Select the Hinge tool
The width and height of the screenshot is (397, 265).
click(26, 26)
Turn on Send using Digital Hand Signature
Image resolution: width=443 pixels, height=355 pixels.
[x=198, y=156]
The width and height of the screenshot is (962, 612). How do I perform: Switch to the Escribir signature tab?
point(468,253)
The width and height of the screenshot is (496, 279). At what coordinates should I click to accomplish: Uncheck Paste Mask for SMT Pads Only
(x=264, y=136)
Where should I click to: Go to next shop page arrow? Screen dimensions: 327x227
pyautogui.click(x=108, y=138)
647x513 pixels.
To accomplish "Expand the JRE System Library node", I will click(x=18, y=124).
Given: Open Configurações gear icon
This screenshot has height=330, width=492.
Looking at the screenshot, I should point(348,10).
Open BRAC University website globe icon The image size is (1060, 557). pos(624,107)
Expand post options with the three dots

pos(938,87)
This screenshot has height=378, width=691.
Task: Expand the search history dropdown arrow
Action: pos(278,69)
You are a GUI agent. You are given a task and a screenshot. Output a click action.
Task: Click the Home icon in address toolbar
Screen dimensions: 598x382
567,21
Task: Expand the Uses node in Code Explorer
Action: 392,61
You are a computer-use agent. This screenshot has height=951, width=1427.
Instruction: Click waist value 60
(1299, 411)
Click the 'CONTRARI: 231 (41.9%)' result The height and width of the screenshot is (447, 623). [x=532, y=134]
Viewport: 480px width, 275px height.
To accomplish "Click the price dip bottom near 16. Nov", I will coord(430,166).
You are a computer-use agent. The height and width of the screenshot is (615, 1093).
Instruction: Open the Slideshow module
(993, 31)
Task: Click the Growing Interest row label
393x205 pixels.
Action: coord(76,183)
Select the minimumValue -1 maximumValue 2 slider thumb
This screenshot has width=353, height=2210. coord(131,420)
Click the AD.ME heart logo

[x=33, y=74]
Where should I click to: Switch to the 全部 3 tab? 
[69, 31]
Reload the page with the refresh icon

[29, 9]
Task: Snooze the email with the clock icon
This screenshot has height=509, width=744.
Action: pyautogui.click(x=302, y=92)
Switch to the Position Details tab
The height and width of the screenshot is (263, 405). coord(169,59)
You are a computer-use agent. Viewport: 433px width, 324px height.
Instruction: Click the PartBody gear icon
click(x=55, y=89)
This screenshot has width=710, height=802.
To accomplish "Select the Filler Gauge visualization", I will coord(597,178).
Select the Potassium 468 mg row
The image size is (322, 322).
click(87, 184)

-------------------------

Copy out each line in the preceding records that contains "Viewport".

- **EXPECTED ANSWER**
Viewport: 480px width, 275px height.
You are a computer-use agent. Viewport: 433px width, 324px height.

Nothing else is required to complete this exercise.